欠損

「1が2mm、2が2mm、3が2mm、4が欠損、5が3mm…」

私は3か月に一度、歯医者に行くのが好きだ。
ホワイトニングの薬剤をもらい、歯のクリーニングをすると、優しくてギャルい受付のお姉さんがシュミテクトの試供品をくれる。

「ホワイトニングで歯滲みるだろうから、使ってね」

可愛い。好きかもしれない。

しかし私が歯医者を好きな理由はシュミテクト(お姉さん)だけではない。

「4が欠損」

これを聞きたくて通っているようなものだ。

私は歯の矯正をした際に4番の歯を上下で4本すべて抜いた。
顎が小さい現代的な輪郭だったため、歯を収納するスペースが4本分足りなかったのだ。
今は綺麗に揃ったが、ちょっとすきっ歯なのではないかと鏡を見て気にし始めている。
人間の美に対する欲求は底知れない。

さて話が逸れたが、私は自分の身体に『欠損がある』とはっきり伝えてくれるこの歯医者が大好きなのだ。

『人間としてどこか欠落している』そう思いながら生きている人は少なくないだろう。
完璧な人間などいないのだから、当然のことではあるが、それが何なのか・どこが欠落しているのかというところまではっきり自意識がある人はその中にどれくらいいるだろうか。

人間の心は見えない。見えないどころか、持つ者にとってもよくわからない。
コントロールもできないような場合もある。

心のどこかが欠落していても、先生はお薬を処方して病名をつけるだけで、「この場所が欠損だ」とは教えてくれない。
欠損の場所がわかれば、物がわかれば、補充することができるかもしれないのに。

そういえば、日本の法律では医者は薬剤師にはなれないのをご存知だろうか。
医者が薬を処方するのに、医者はなぜ薬剤師になれないのだろう。
薬の調合なんて医者も勉強して理解しているし、もっと言えば昔は看護師ですらない准看護師(婦)や、看護学校の学生がアルバイトでやっていたようなものだ。
これは日本の法律の『欠損』だろうか。

まあこのように、欠損が何かわかれば嬉しい。
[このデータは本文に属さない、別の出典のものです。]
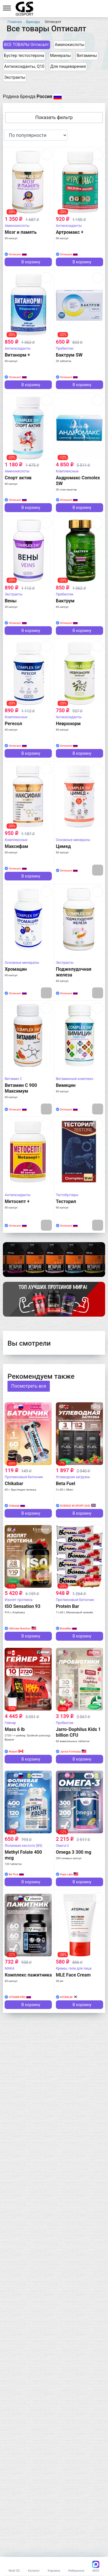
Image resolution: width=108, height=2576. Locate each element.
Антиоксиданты (69, 226)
言い換えれば、『なにかわからないものがある』という状態から逃げたい。

ニートや引きこもり(今は自宅警備員や籠り人?)がその名を得たことによって、正当化まではいかずとも安心感を得ただろうその感覚を、私は歯の欠損に覚えるのだ。

ところでこれは歯医者の案件ではないが、歯医者には定期的に行こう。
自分の歯で噛み締めることができるかどうかは、健康に左右するようだから。